Wednesday, August 12, 2009

TOP STORY >> Beebe unveils $10M center for little ones

Leader staff writer

There was standing-room only in the cafeteria and no parking places left Monday afternoon for the dedication of the state-of-the-art Beebe Early Childhood Center, where Gov. Mike Beebe was the featured speaker.

“It’s good to be home,” the governor told the audience of more than 300 school employees, former board members, city and state leaders and parents. “It’s good to be at Beebe Public Schools when it hasn’t been hit by a tornado.”

When that disaster struck in January 1999, the governor had been the area’s state senator for 17 years.

Beebe asked if the roof of the new building was red like all the others on campus, which he said was an impressive sight from the air.

The buildings the school district patrons have helped pay for with their tax dollars are a testament to their dedication to education, the governor said.

“People select where they live in direct relation to the schools,” he said, adding that communities with good school systems are the ones that prosper and grow.

He praised the district for meeting the needs of the 570 students who will be enrolled at the new school for kindergarten and first grade. Education is a priority for the governor, who said it consumes 70 cents of every dollar in the state general fund.

The son of a single mother who worked as a waitress, the governor was born in Jackson County, but he told the audience that White County has been his home since he graduated from law school at the University of Arkansas in 1972.

“The foundation is kindergarten and first grade,” he said. “If they don’t get a good foundation, everything else that follows is inadequate.”

The 91,000-square-foot, $10 million facility on South Holly Street will house up to 600 students.

Much of the structure, including the cafeteria used for the dedication, indoor play area and library, is set on the concrete slab of a defunct sewing factory.

The facility has art and music rooms, a 3,000-square-foot tornado shelter, a stage in the cafeteria and a smart board in every classroom.

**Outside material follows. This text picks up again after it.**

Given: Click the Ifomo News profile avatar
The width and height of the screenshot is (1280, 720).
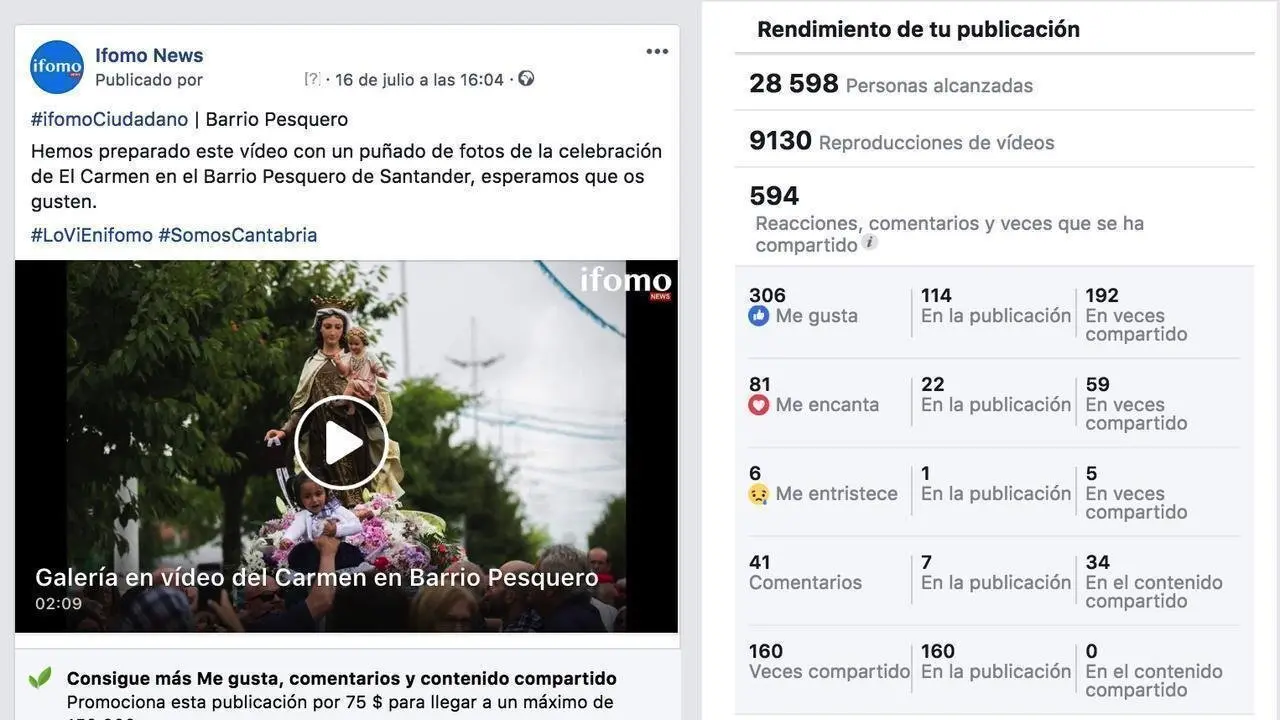Looking at the screenshot, I should [x=57, y=67].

It is painted in primary colors inside with splashes of those same colors outside. And it was built with small children in mind down to the low water fountains and toilets.

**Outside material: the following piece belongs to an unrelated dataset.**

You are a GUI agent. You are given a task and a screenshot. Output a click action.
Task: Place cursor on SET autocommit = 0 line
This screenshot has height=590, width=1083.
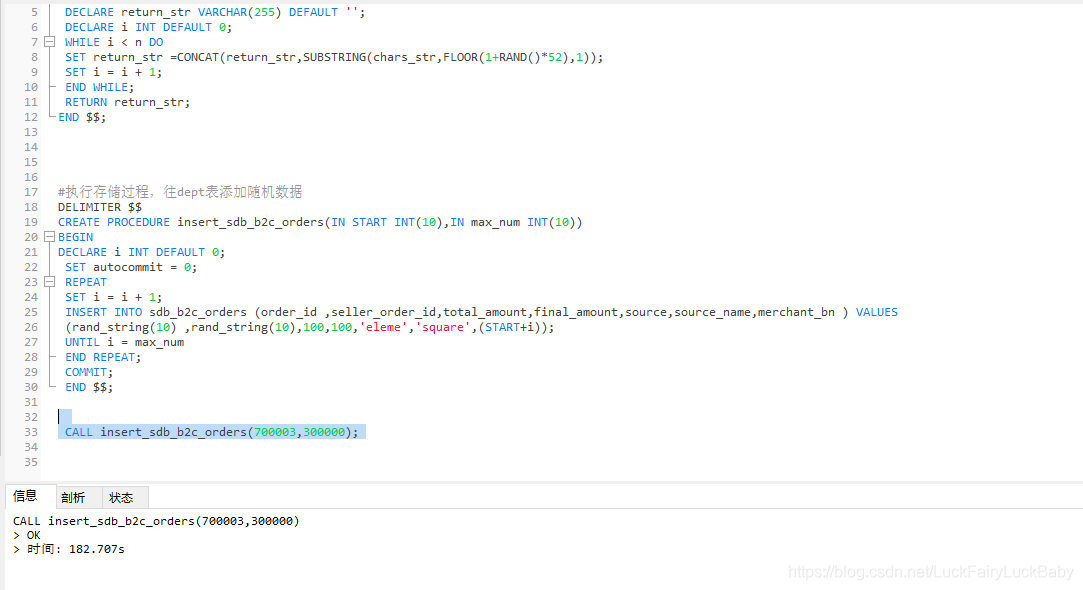tap(131, 267)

The state paid $6.3 million for the new facility leaving the school district to pay $3.7 million by restructuring bonds instead of raising taxes.

Dr. Belinda Shook, school superintendent, thanked the governor for taking the time to come especially considering his next appointment of the evening was with an ambassador from China.

She thanked Jack Delk, the construction manager; Eric Goodwin, the job supervisor; and Steve Elliott, who designed the building and all the new buildings in the district.

She thanked the district’s custodial staff that had spent the day getting the facility ready for company. And she invited the guests to look around at the new school, especially the indoor play area.

“Even when it rains, we play,” she said.